Performance: A Hidden Story
This reading elaborates on how performance art is a natural effect to art history. Performance art is not really a continuous theme in art but when it occurs, it mostly is seen in areas with big crowds minding their business. It depends what the performance is about, which makes the crowd wonder and be interested more with the artist doing their performance. This is because the artist is trying to get groups of people to stay for the end (if it includes one) and conclude what will happen next. Just with our guest speaker on Monday, she explains her experience when performing and how long it took, actions she made, and feelings she had.

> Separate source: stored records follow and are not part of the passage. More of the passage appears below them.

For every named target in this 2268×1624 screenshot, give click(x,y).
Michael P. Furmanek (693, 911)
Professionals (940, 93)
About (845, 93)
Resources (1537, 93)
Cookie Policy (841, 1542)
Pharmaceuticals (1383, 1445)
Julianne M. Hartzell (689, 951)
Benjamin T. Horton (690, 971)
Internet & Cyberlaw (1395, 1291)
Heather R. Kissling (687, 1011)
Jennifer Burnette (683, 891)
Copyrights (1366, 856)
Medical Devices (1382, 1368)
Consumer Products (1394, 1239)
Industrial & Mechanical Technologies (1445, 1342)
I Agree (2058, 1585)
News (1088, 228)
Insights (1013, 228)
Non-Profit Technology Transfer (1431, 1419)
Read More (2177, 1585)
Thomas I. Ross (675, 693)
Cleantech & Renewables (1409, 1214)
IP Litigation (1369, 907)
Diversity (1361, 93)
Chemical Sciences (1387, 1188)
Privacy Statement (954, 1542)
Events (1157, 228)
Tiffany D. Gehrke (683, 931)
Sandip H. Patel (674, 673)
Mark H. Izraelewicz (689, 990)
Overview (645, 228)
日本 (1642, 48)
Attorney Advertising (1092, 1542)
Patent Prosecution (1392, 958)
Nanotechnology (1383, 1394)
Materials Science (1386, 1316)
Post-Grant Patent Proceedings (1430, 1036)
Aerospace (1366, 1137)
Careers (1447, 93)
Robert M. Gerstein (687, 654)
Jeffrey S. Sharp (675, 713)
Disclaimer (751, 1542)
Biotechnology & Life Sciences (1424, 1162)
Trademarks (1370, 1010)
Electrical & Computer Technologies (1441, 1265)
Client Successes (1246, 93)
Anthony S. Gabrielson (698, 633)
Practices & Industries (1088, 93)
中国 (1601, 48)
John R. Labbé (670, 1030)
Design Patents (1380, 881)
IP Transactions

The Other History of Intercultural Performance
This reading provides information about intercultural performance art and its timeline of how people performed their work. These performance include artists/performers from Asia, Africa, Europe, and America. Also includes Australian Aborigines, Tahitians, Aztecs, Iroquois, Cherokee, Ojibways, Iowas, Mohawks, Botocudos, Guianese, Hottentots, Kaffirs, Nubians, Somalians, Singhalese, Patagonians, Tierradel Fuegans, Kahucks, Anapondans, Zulus, Bushmen, Japanese, East Indians, and Laplanders have been exhibited in the taverns, theaters, gardens, museums, zoos, circuses, and world’s fairs of Europe, and the freak shows of the United States. Most of these performances were racist and considered them as origins of intercultural performance in the West. In the 1550s, Native Americans are brought to France to build a Brazilian village in Rouen. The King of France orders his soldiers to burn the village as a performance. He likes the spectacle so much that he orders it restaged the next day.